Using Data and Named Examples
Examiners reward specific data. Rather than writing "Nigeria has a large population," write "Nigeria's population exceeded 220 million in 2023, with a growth rate of approximately 2.4% per year." Named places, specific figures, and dated evidence demonstrate command of the material.
20-Mark Essays
For 20-mark essays on this topic, you need a clear evaluative framework. Structure your argument around 3-4 developed paragraphs, each making a distinct analytical point supported by case study evidence. Evaluate as you go -- do not save all your judgement for the conclusion. Your conclusion should offer a balanced but decisive judgement that directly addresses the question.
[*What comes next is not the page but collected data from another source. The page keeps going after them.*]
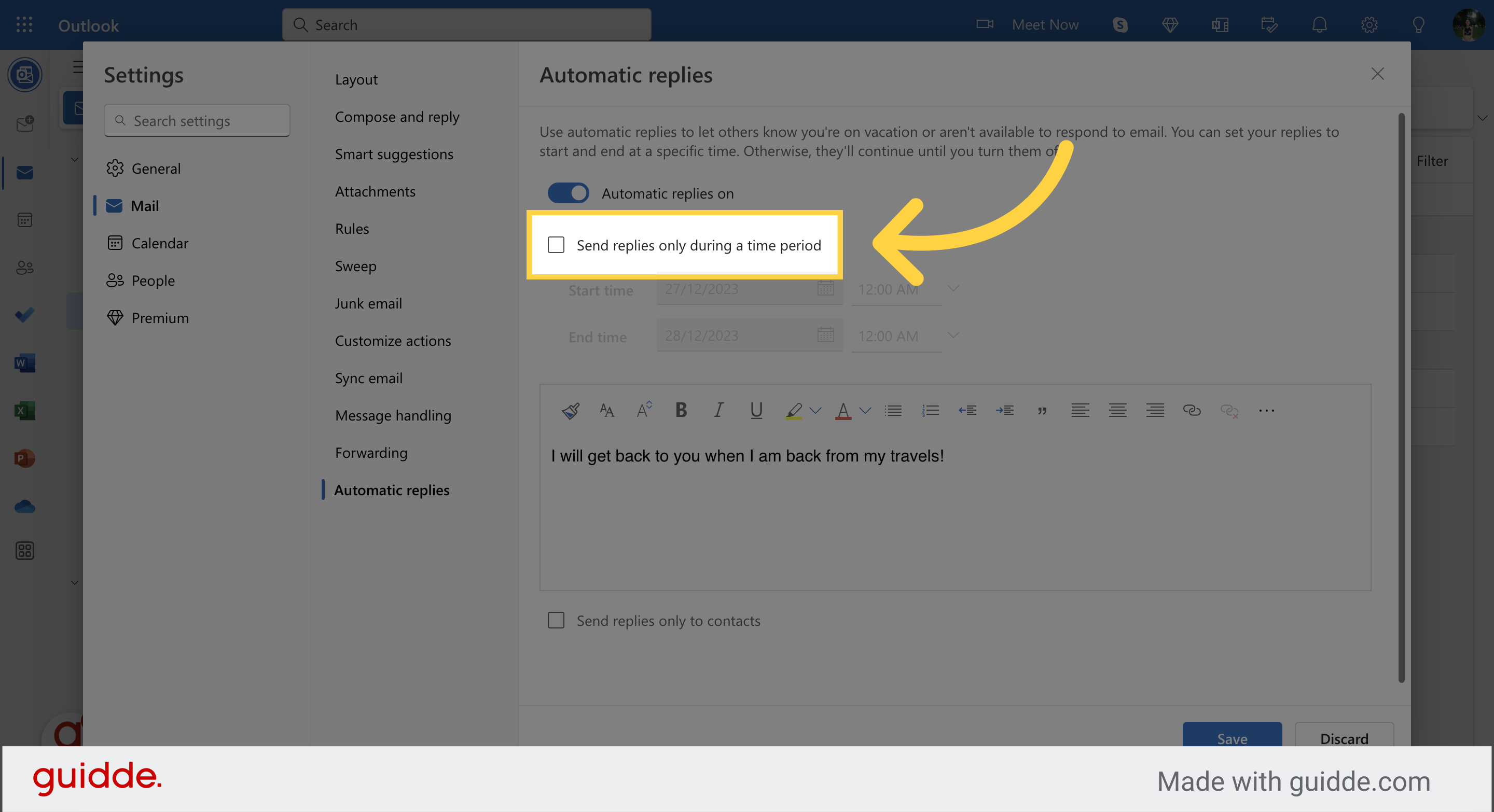Screen dimensions: 1494x812
Task: Save the automatic replies settings
Action: pyautogui.click(x=1232, y=738)
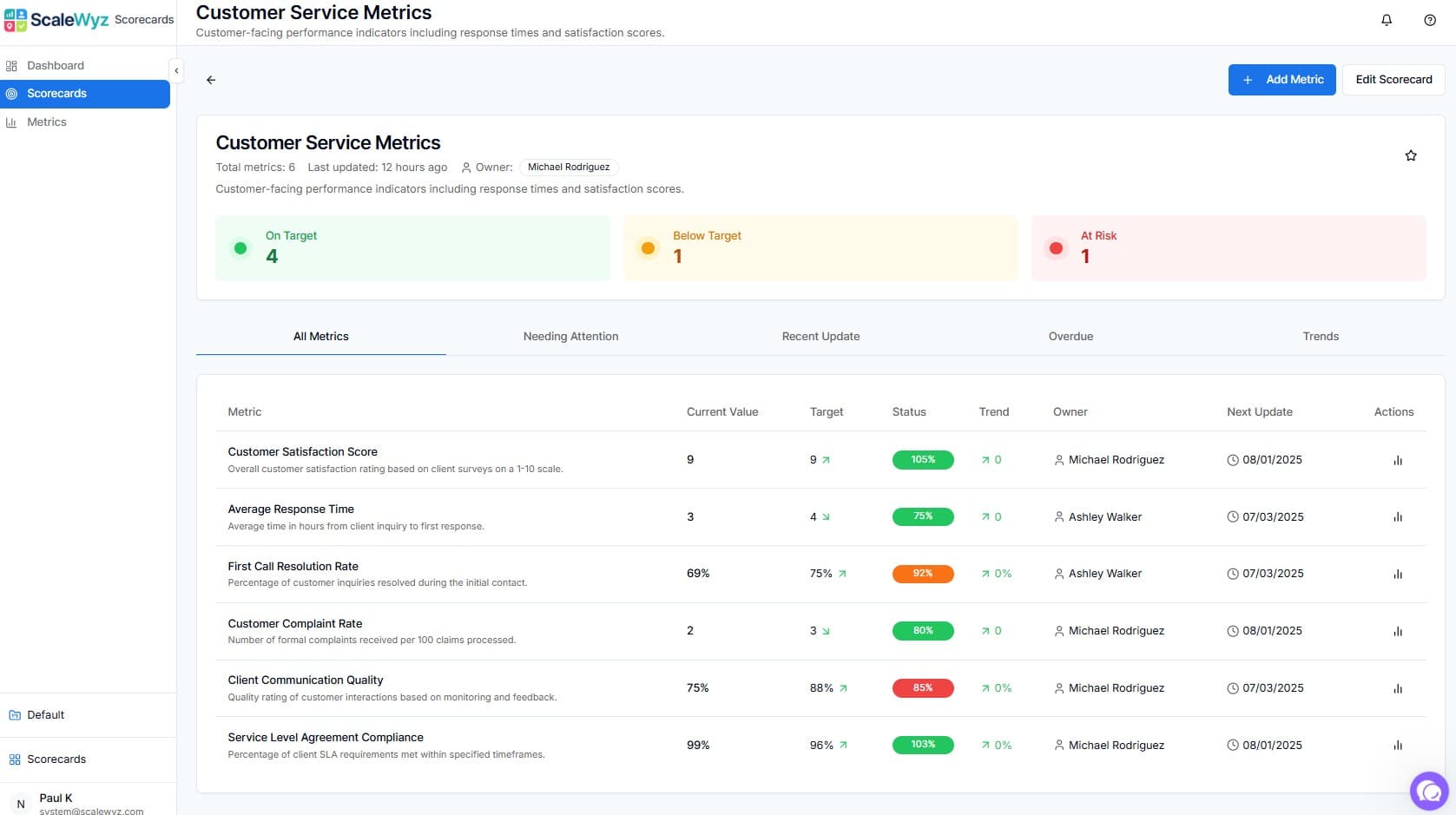This screenshot has width=1456, height=815.
Task: Open the help icon in top right
Action: 1429,19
Timing: Allow 25-30 minutes for a 20-mark essay, including 3-5 minutes for planning. A brief plan prevents you from losing your way mid-answer.
Prepare with LearningBro
Population and the Environment is a content-heavy topic that rewards structured revision and regular practice with exam-style questions. Working through the theories, case studies, and data systematically will build the confidence you need for the exam.
- Population and the Environment course -- topic-by-topic revision covering all the key content areas, with practice questions to test your understanding.
- Population and Resources in depth -- focused coverage of the theoretical debates, from Malthus and Boserup to the Club of Rome and beyond.
- AQA A-Level Geography Exam Prep -- structured practice across all Paper 2 topics, with guidance on essay technique and mark scheme interpretation.
- AQA A-Level Geography Revision Guide -- a broader guide covering the full A-Level specification, including Paper 1, Paper 2, and the NEA.
Approach this topic with genuine curiosity. The questions it raises -- can the planet feed 10 billion people? Is population growth a crisis or an opportunity? How do we balance development with environmental sustainability? -- are among the most important facing the world today. Understanding them deeply will serve you well in the exam and far beyond it.